In Darkness by
Nick Lake was the recipient of the 2013 Prinz Award, which recognizes exceptional
YA literature. Lake weaves together two stories, one set during the 2010 Haiti
earthquake, and the other following the earlier history of Haiti in the late
1700s and told though Toissaint L’Ouverture.
When the earthquake hits Haiti, Shorty finds himself trapped
in the very hospital he went to for treatment of a gunshot to the arm. He
doesn’t know for certain what event triggered the collapse of the hospital, he
only knows that he has been left in complete darkness with no way to get out. At
first, there is no real linking of Shorty’s and L’Ouverture’s stories. In the first
few hundred pages or so, their stories rotate with one another, and the reader
is taken back and forth between “Then” and “Now.” This travel between the 18th
and 21st centuries is not at all as jarring as it could be. Instead,
the Haiti setting holds both experiences together, even though so much time
exists between them.
L’Ouverture’s story begins when he is fifty-four years old,
as he becomes the leader of the Haitian Revolution, leading the population of
slaves towards the goal of becoming a self-governing free people. In Darkness could easily replace a book
such as Uncle Tom’s Cabin in high
school classrooms, because although the setting is changed from the US to
Haiti, the horrors of slavery are just as present here, alongside the recent
context of the 2010 earthquake in Haiti. Shorty’s story begins in the darkness
of the collapsed hospital, however, he backtracks while trapped to tell the
reader where he came from. He speaks primarily about the horrors of his own
life in the Site Soley where two gangs – Route 9 and Boston – shape much of his
everyday life.
Their lives intertwine while Shorty is trapped in the hospital,
as they both reflect on death and dying in their present (for Shorty) and past
(L’Ouverture).
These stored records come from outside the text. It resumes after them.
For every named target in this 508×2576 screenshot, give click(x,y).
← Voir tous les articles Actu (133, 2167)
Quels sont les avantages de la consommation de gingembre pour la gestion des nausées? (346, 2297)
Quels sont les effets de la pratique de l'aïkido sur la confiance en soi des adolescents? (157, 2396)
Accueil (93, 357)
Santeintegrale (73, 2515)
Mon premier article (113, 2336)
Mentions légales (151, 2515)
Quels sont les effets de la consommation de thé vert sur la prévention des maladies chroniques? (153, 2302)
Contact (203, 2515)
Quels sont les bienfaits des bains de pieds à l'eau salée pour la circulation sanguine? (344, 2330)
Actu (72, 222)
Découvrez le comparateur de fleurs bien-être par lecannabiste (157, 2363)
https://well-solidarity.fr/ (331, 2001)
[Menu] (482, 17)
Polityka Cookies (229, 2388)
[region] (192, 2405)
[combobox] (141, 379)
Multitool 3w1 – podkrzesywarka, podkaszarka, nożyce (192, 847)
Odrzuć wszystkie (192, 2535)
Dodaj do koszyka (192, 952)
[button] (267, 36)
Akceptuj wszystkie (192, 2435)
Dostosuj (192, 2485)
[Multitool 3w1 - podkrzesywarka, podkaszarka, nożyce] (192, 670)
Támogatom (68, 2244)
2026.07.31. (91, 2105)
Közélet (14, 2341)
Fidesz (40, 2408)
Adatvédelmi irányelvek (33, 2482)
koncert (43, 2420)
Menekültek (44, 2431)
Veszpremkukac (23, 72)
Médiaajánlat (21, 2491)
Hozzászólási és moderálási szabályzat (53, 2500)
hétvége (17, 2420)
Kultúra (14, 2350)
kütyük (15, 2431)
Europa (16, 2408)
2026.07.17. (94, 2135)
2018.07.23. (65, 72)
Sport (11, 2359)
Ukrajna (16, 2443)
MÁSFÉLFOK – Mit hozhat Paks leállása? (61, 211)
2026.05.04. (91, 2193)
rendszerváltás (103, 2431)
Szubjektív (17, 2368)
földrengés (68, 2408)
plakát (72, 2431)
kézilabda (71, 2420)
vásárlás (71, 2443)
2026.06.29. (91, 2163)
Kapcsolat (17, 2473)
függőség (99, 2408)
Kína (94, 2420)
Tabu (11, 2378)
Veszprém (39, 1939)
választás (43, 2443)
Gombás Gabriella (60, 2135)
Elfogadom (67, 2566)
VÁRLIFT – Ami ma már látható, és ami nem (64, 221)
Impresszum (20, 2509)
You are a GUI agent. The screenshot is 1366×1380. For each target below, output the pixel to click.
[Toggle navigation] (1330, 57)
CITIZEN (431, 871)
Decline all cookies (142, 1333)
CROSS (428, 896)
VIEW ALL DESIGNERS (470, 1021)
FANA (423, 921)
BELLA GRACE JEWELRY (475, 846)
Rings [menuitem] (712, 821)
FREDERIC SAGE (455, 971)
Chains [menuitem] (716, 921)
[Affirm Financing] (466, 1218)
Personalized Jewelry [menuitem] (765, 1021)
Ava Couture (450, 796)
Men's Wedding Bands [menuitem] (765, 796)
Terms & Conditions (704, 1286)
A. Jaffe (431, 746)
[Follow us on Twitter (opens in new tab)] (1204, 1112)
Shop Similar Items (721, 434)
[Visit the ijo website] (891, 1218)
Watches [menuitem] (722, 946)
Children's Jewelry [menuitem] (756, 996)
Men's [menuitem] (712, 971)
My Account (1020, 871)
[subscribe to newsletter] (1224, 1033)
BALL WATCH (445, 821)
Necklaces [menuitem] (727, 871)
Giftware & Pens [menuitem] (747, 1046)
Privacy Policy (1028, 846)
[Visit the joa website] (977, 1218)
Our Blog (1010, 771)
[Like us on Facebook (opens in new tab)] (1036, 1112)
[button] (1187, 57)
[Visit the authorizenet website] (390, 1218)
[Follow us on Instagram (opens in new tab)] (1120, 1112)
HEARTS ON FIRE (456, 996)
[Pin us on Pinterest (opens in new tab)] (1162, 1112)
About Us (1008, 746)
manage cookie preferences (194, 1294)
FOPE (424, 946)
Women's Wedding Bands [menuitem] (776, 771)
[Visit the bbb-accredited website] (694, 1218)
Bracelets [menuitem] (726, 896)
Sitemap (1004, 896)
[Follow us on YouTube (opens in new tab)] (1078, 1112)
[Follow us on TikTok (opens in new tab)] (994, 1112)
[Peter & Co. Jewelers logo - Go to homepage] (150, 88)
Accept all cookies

The age difference between the two men is impressively woven
together and made into a single understanding that a life-changing experience
can happen at almost anytime. L’Ouverture is fifty-four when we meet him in his
historical Haiti, while Shorty is just a teenager. Still, a sense of impending
death surrounds them both, something that L’Ouverture thinks about often:
“The beauty of this is that when you die there will always
be someone waiting, there will always be those you haven’t lost, standing
there, the curve of their back and the stance of their feet so familiar. There
will always be someone there, saying: ‘We have waited so long. It is so good to
see you. Come here.’”
Their lives weave together in an interesting way, and it is
worth reading through to the end to watch the two individuals’ lives, separated
by much time, if not distance, overlap.
In Darkness is
exceptionally written, and uses a mix of English, French, Kreyol, historical
context, and pop culture to bring Haiti to life for readers. There is more to
this book than the two stories it tells. Instead, In Darkness focuses on bringing a country to life for readers who
may be unfamiliar with it. Historical and contemporary contexts bring these
separate events together in a way that no other work can.